Recently, Knowledge@Wharton ran a great article on Why Software Business Models of the Future Probably Won’t Come in a Box that made some great points that are definitely worth repeating, despite the fact that the article is focussed primarily on Microsoft and the challenges that lie ahead for the lumbering behemoth.
The article begins by noting that the software business model that has made Microsoft so dominant for the last 20 years may begin to fade in the decade to come as new software business models — from open source to advertising supported software — gain increasing traction. (The article is being kind. I think it’s safe to say that this is not a “may”, but a “will”, and that the only unknowns are how soon?, and by how much?)
“Open-source“, which largely relies on voluntary programmers to build applications that are distributed freely; “enterprise open-source“, where a company builds a basic application and gives it away for free, making money on either services and support or on custom / extended versions; “ad supported” software which is free to consumers if they agree to accept advertisements; and “on-demand” software where
customers rent software applications when they need them and pay only for what they use are all gaining in popularity.
According to Kendall Whitehouse, a senior director of information technology at Wharton, there probably isn’t one model that will win out; instead you will have a blend of business models. Kartik Hosanagar, an operations and information management professor at Wharton, agrees that a hybrid model, consisting of all of the above contenders and some traditional licensing, will likely emerge in the software industry.

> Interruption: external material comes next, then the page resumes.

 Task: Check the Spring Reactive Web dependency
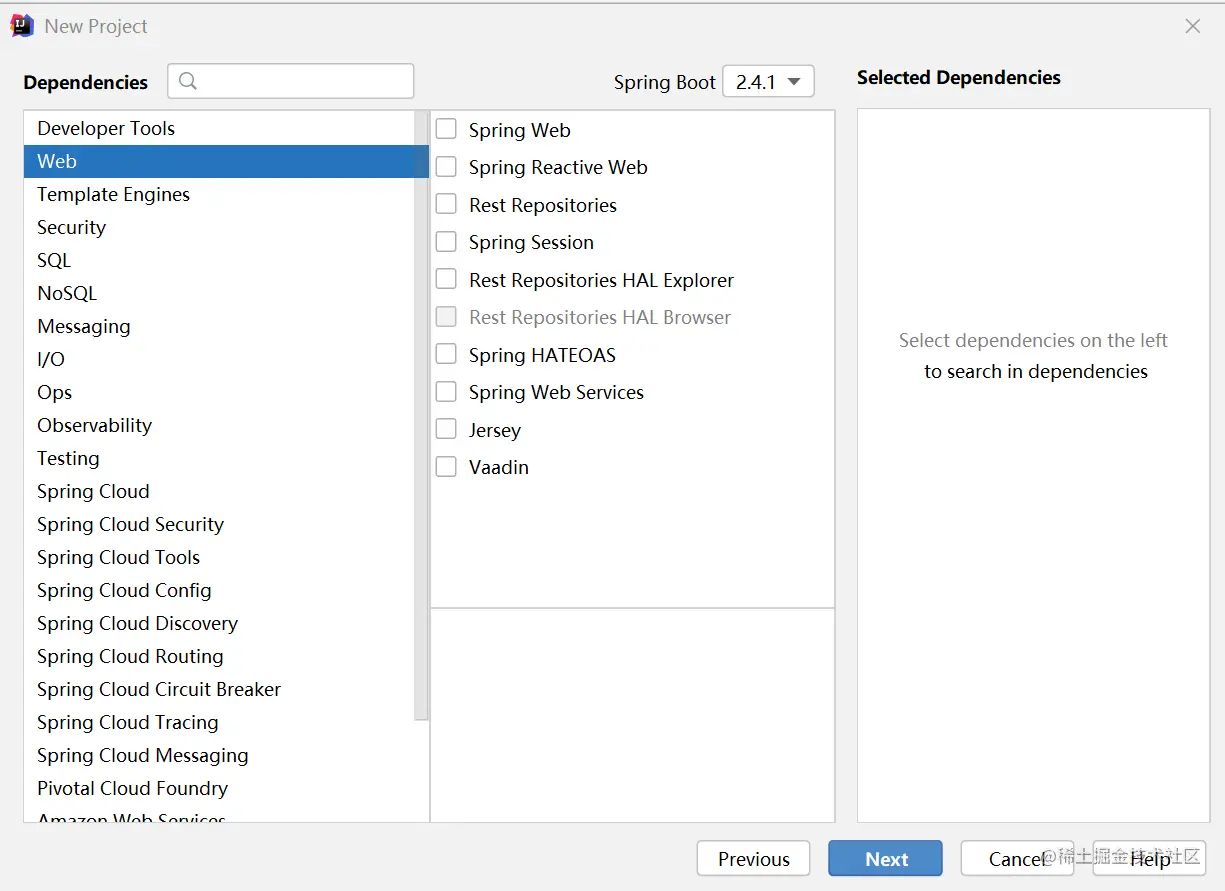pos(446,168)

The article also points out a major advantage of on-demand and open-source applications: they can evolve more quickly. (For more advantages, see Part I.) Furthermore, in the corporate setting, you don’t really own boxed software as much as you pay for access to it. By the time you factor in the cost of routine updates and maintenance, perpetual licensing costs a lot more than the up-front license fee. That’s probably why companies offering access to on-line subscription services are adding customers at a rapid clip – and why you should be looking primarily at on-demand or enterprise open-source solutions when you select your supply chain applications. It’s the future!